Multiple tags (AND):

with:
  targets: |
    Key=tag:env,Values=prod
    Key=tag:role,Values=web,api

Running on Windows targets

Set document-name to AWS-RunPowerShellScript and pass PowerShell in command:

- uses: zAbuQasem/ssm-run-command@10be2ff3863ef31e5459092c0be8538fbc0907f8 # v2.0.0
  with:
    aws-region: us-east-1
    instance-ids: ${{ secrets.WINDOWS_INSTANCE_ID }}
    document-name: AWS-RunPowerShellScript
    working-directory: C:\inetpub\wwwroot\app
    command: |
      git pull origin main
      iisreset

Custom SSM documents also work — pass either the document name or its full ARN (e.g. arn:aws:ssm:us-east-1:123456789012:document/MyDeployDoc). The document must accept commands and workingDirectory parameters.

Inputs

Input	Required	Default	Description
aws-region	Yes	—	AWS region (e.g. us-east-1).
instance-ids	One of	—	Newline-separated EC2 instance IDs (max 50). Mutually exclusive with targets.
targets	One of	—	Newline-separated Key=<k>,Values=<v1>[,<v2>...] lines (max 5). See Targeting instances. Mutually exclusive with instance-ids.
document-name	No	AWS-RunShellScript	SSM document to execute. Use AWS-RunPowerShellScript for Windows, or provide a custom document name or ARN. The document must accept commands and workingDirectory parameters.
command	No	echo $(date) >> logs.txt	Shell command(s). Each non-empty line runs as a separate step.
working-directory	No	/home/ubuntu	Absolute path where commands execute.
comment	No	Executed by Github Actions	Comment on the SSM Run Command entry (max 100 chars).
wait-for-output	No	false	Wait for the command to finish and stream stdout/stderr into the Actions log. Sets the output action output.
wait-timeout	No	60	Seconds to wait before giving up (1–3600). Only relevant when wait-for-output is true.
aws-access-key-id	No	—	IAM access key. Not needed when using OIDC.
aws-secret-access-key	No	—	IAM secret key. Not needed when using OIDC.
aws-session-token	No	—	STS session token for temporary credentials.

Outputs

Output	Description
command-id	SSM Run Command UUID. Use with aws ssm get-command-invocation --command-id <id> --instance-id <id> to inspect status and output.
output	Combined stdout from all targeted instances. Only set when wait-for-output: true. SSM truncates per-invocation content at 24 000 bytes.

Viewing command output

Set wait-for-output: true to have the action poll until the command finishes and stream the results into the Actions log:

- name: Deploy
  id: deploy
  uses: zAbuQasem/ssm-run-command@10be2ff3863ef31e5459092c0be8538fbc0907f8 # v2.0.0
  with:
    aws-region: us-east-1
    instance-ids: ${{ secrets.INSTANCE_ID }}
    wait-for-output: true
    wait-timeout: 120
    command: |
      cd /home/ubuntu/app
      git pull origin main
      npm install --production
      pm2 restart all

- name: Print output
  run: echo "${{ steps.deploy.outputs.output }}"
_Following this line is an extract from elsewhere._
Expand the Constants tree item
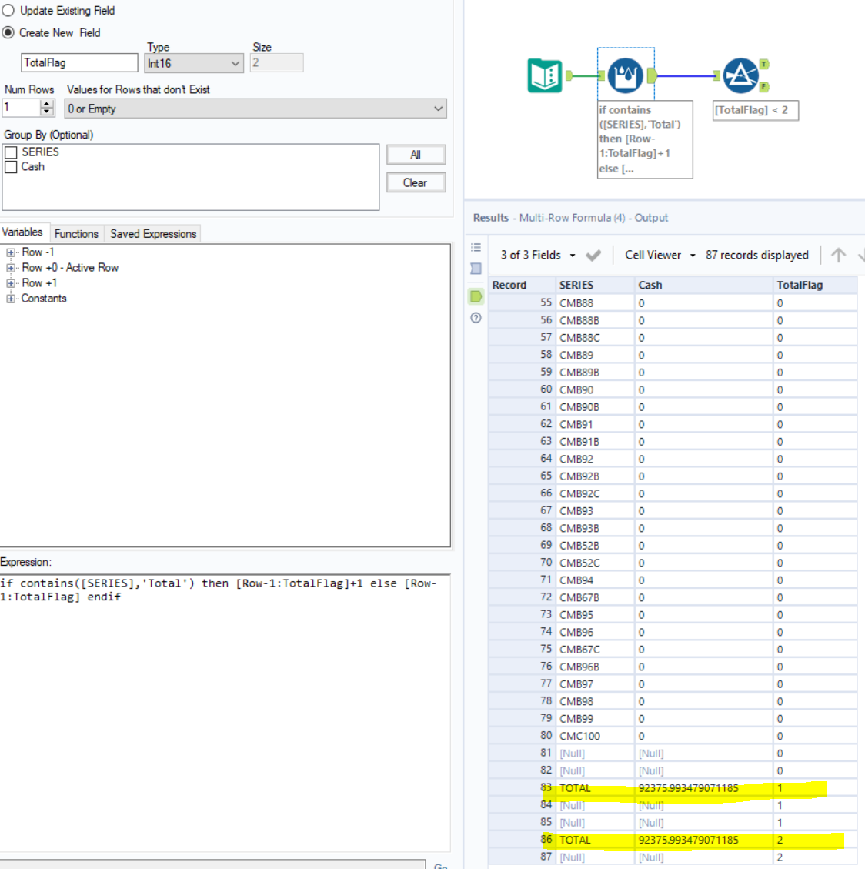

Each instance's stdout and stderr appear in a collapsible group labelled with the instance ID and final status. The action fails if any instance exits with a non-success status or if the timeout is reached before all instances complete.
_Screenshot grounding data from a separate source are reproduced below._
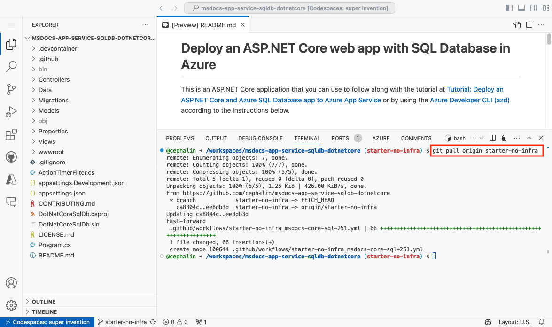Viewport: 552px width, 327px height.
Task: Toggle the panel layout icon in the title bar
Action: (x=521, y=8)
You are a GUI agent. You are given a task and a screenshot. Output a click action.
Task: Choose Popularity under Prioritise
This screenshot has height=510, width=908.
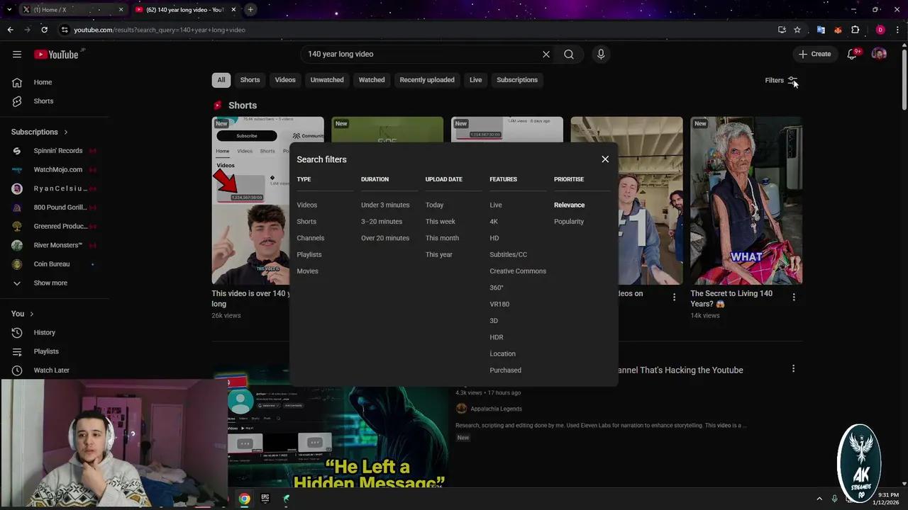(x=569, y=222)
Note: When using wait-for-output: true with targets (tag-based), the ssm:ListCommandInvocations permission is also required to discover which instances were matched. See the IAM policy below.

Troubleshooting

AccessDeniedException — the IAM principal lacks ssm:SendCommand. Attach the minimum policy.

InvalidInstanceId: null — the EC2 instance has no AmazonSSMManagedInstanceCore role, or the SSM agent isn't running / reachable.

TargetNotConnected — the instance is tagged/matched correctly but offline from the SSM service. Check the agent and the instance's egress to the SSM endpoints.

Either 'instance-ids' or 'targets' must be provided — you passed neither (or both). Pick exactly one.